Right now, the body of Penn State football is hurting. The Lions have lost three games in a variety of ways: sloppiness, unpreparedness and simply by having less talent.

It further didn't help that, during the first half, one of the team's top remaining recruiting prospects announced his commitment to LSU. Safety Derrick Davis Jr., a Pennsylvania star at Gateway High in Monroeville, made the announcement while Penn State trailed 21-7.

Tight end Pat Freiermuth said he, quarterback Sean Clifford and center Michal Menet circled briefly after the game to gather some answers. They couldn't.

"We just don’t know," Freiermuth said. "That's the most frustrating thing. I'm thinking about it right now, and I just don't know what to do. And it's very frustrating."

Coach James Franklin traced a stoic, if somber, tone through the postgame, noting generally all the surprising ways Maryland dominated his team. He seemed stunned mostly that his offense couldn't run the ball or protect Clifford or that his defense couldn't halt Maryland's big-play offense.

Franklin referenced the laundry list of corrections but didn't dive into the deeper reasons for them. Some players did, though, and they were pretty candid.

As Dotson was addressing his issues, Freiermuth mentioned accountability several times. Both players said some teammates freelanced too often, trying to make plays on their own (even if with good intentions) rather than within the system.

Freiermuth said "the energy wasn't there," a surprising admission from a team captain, particularly considering the Lions spent last week describing their hunger to turn around the season.

And defensive end Jayson Oweh said he saw a group "just trying to make plays on our own."

"Players have to hold each other accountable," Freiermuth said. "That's not happening right now."

As for Clifford, he held himself entirely accountable for a first half in which he completed just six of 20 passes, couldn't find receivers and threw two second-half interceptions.

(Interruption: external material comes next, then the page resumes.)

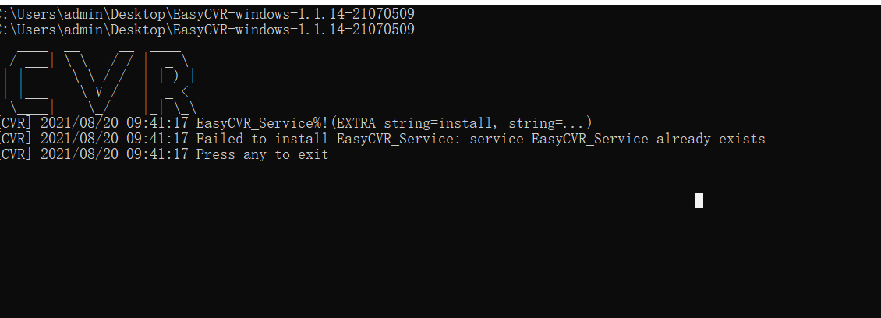Click the version "1.1.14-21070509" in the first path line

356,14
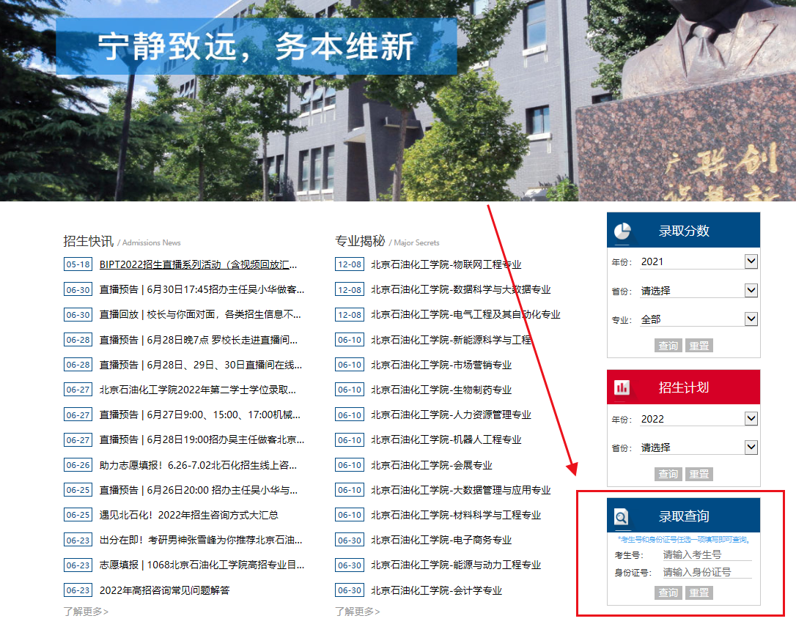Click 了解更多 under 招生快讯 list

Clifford had strings of six and seven consecutive incompletions in the first half, a combination of multiple forces. But Franklin never wavered from his starting quarterback, even after Clifford's interception on the first play of a third-quarter series.

"You want to do everything you possibly can with your starting quarterback to give them a chance to be successful and to rally the team," Franklin said. "The guy's in that position for a reason. In the second half we still felt like we had an opportunity to go out and get this swung in the other direction. And at the time, we felt like it was the right decision."

Franklin has some hard decisions now. He has a team that promises not to fracture from within but is showing signs of playing outside his command. There's little structure. Heads are spinning everywhere. The sideline was a ghost Saturday night.

Franklin bled for Penn State to have this season, relocated his family for it, turned himself into an amateur virologist to keep his team eligible for it. He never once considered that the Lions work so hard getting to the field only to find so much dissatisfaction on it.

He's not alone.

"Mentally, I’m pissed," Clifford said. "That’s probably the only way I can describe it. We’re an 0-3 football team. I've never been on an 0-3 football team. I've never lost like this in my life. To say I'm disappointed and frustrated are understatements."